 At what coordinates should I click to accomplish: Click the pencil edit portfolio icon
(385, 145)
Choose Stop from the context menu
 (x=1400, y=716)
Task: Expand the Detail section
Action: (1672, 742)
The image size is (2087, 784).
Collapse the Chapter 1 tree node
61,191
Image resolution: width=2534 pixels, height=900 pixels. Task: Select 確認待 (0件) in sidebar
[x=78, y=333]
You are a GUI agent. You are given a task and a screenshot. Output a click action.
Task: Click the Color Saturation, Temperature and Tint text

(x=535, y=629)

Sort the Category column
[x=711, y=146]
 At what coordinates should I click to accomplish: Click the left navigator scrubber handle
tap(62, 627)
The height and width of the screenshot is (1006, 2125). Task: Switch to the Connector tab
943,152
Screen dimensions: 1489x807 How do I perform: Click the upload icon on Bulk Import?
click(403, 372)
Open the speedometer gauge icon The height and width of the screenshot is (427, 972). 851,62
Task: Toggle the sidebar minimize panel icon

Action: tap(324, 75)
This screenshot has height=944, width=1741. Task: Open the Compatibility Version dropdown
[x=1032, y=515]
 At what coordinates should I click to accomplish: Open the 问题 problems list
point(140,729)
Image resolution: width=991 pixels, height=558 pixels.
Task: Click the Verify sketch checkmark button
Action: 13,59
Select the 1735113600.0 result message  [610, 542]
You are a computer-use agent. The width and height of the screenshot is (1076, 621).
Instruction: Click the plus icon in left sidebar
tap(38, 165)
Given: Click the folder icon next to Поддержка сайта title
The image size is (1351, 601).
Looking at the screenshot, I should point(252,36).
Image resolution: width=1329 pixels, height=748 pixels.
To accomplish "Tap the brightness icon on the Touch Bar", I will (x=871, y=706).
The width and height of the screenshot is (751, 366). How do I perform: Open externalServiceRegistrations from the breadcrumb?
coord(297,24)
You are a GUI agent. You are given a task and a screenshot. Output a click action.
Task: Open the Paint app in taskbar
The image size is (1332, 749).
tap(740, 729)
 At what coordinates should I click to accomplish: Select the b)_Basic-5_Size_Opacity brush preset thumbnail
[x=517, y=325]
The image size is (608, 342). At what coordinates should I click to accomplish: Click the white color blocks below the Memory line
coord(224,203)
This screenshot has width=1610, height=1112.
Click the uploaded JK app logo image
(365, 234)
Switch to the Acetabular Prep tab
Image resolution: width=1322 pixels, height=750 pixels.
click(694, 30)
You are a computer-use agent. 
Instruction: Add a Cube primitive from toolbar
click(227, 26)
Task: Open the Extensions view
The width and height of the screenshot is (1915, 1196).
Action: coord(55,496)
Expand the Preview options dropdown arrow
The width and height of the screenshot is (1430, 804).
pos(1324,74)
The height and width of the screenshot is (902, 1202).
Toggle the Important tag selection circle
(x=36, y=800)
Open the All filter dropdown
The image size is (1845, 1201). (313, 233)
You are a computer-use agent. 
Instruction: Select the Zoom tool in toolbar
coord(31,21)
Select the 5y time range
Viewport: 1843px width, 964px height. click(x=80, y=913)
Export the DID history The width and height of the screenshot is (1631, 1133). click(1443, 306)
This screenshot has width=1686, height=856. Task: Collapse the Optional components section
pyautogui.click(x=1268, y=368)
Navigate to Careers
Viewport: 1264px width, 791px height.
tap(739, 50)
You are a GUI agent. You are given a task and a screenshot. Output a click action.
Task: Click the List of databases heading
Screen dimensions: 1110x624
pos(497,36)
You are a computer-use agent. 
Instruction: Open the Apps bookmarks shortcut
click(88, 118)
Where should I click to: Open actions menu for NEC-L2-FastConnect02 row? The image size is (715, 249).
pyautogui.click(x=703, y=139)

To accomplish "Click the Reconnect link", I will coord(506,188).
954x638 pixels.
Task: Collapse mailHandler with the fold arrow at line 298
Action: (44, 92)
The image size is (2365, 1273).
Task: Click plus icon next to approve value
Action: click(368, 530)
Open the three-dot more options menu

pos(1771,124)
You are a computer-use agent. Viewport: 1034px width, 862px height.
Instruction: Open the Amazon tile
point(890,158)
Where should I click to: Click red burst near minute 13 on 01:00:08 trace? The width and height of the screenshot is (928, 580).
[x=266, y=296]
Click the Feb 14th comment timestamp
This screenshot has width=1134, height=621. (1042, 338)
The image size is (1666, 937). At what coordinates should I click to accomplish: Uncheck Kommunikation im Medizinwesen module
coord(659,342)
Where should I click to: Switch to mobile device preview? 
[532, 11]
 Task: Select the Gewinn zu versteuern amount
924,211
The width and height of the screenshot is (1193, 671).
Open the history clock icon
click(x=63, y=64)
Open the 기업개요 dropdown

────────────────────────────────────────

Task goal: Copy out all of the material, word for word.

Result for this exercise:
 At what coordinates should I click to accomplish: Click the pencil edit portfolio icon
(385, 145)
Choose Stop from the context menu
 (x=1400, y=716)
Task: Expand the Detail section
Action: (1672, 742)
The image size is (2087, 784).
Collapse the Chapter 1 tree node
61,191
Image resolution: width=2534 pixels, height=900 pixels. Task: Select 確認待 (0件) in sidebar
[x=78, y=333]
You are a GUI agent. You are given a task and a screenshot. Output a click action.
Task: Click the Color Saturation, Temperature and Tint text

(x=535, y=629)

Sort the Category column
[x=711, y=146]
 At what coordinates should I click to accomplish: Click the left navigator scrubber handle
tap(62, 627)
The height and width of the screenshot is (1006, 2125). Task: Switch to the Connector tab
943,152
Screen dimensions: 1489x807 How do I perform: Click the upload icon on Bulk Import?
click(403, 372)
Open the speedometer gauge icon The height and width of the screenshot is (427, 972). 851,62
Task: Toggle the sidebar minimize panel icon

Action: tap(324, 75)
This screenshot has height=944, width=1741. Task: Open the Compatibility Version dropdown
[x=1032, y=515]
 At what coordinates should I click to accomplish: Open the 问题 problems list
point(140,729)
Image resolution: width=991 pixels, height=558 pixels.
Task: Click the Verify sketch checkmark button
Action: 13,59
Select the 1735113600.0 result message  [610, 542]
You are a computer-use agent. The width and height of the screenshot is (1076, 621).
Instruction: Click the plus icon in left sidebar
tap(38, 165)
Given: Click the folder icon next to Поддержка сайта title
The image size is (1351, 601).
Looking at the screenshot, I should point(252,36).
Image resolution: width=1329 pixels, height=748 pixels.
To accomplish "Tap the brightness icon on the Touch Bar", I will (x=871, y=706).
The width and height of the screenshot is (751, 366). How do I perform: Open externalServiceRegistrations from the breadcrumb?
coord(297,24)
You are a GUI agent. You are given a task and a screenshot. Output a click action.
Task: Open the Paint app in taskbar
The image size is (1332, 749).
tap(740, 729)
 At what coordinates should I click to accomplish: Select the b)_Basic-5_Size_Opacity brush preset thumbnail
[x=517, y=325]
The image size is (608, 342). At what coordinates should I click to accomplish: Click the white color blocks below the Memory line
coord(224,203)
This screenshot has width=1610, height=1112.
Click the uploaded JK app logo image
(365, 234)
Switch to the Acetabular Prep tab
Image resolution: width=1322 pixels, height=750 pixels.
click(694, 30)
You are a computer-use agent. 
Instruction: Add a Cube primitive from toolbar
click(227, 26)
Task: Open the Extensions view
The width and height of the screenshot is (1915, 1196).
Action: coord(55,496)
Expand the Preview options dropdown arrow
The width and height of the screenshot is (1430, 804).
pos(1324,74)
The height and width of the screenshot is (902, 1202).
Toggle the Important tag selection circle
(x=36, y=800)
Open the All filter dropdown
The image size is (1845, 1201). (313, 233)
You are a computer-use agent. 
Instruction: Select the Zoom tool in toolbar
coord(31,21)
Select the 5y time range
Viewport: 1843px width, 964px height. click(x=80, y=913)
Export the DID history The width and height of the screenshot is (1631, 1133). click(1443, 306)
This screenshot has width=1686, height=856. Task: Collapse the Optional components section
pyautogui.click(x=1268, y=368)
Navigate to Careers
Viewport: 1264px width, 791px height.
tap(739, 50)
You are a GUI agent. You are given a task and a screenshot. Output a click action.
Task: Click the List of databases heading
Screen dimensions: 1110x624
pos(497,36)
You are a computer-use agent. 
Instruction: Open the Apps bookmarks shortcut
click(88, 118)
Where should I click to: Open actions menu for NEC-L2-FastConnect02 row? The image size is (715, 249).
pyautogui.click(x=703, y=139)

To accomplish "Click the Reconnect link", I will coord(506,188).
954x638 pixels.
Task: Collapse mailHandler with the fold arrow at line 298
Action: (44, 92)
The image size is (2365, 1273).
Task: Click plus icon next to approve value
Action: click(368, 530)
Open the three-dot more options menu

pos(1771,124)
You are a computer-use agent. Viewport: 1034px width, 862px height.
Instruction: Open the Amazon tile
point(890,158)
Where should I click to: Click red burst near minute 13 on 01:00:08 trace? The width and height of the screenshot is (928, 580).
[x=266, y=296]
Click the Feb 14th comment timestamp
This screenshot has width=1134, height=621. (1042, 338)
The image size is (1666, 937). At what coordinates should I click to accomplish: Uncheck Kommunikation im Medizinwesen module
coord(659,342)
Where should I click to: Switch to mobile device preview? 
[532, 11]
 Task: Select the Gewinn zu versteuern amount
924,211
The width and height of the screenshot is (1193, 671).
Open the history clock icon
click(x=63, y=64)
Open the 기업개요 dropdown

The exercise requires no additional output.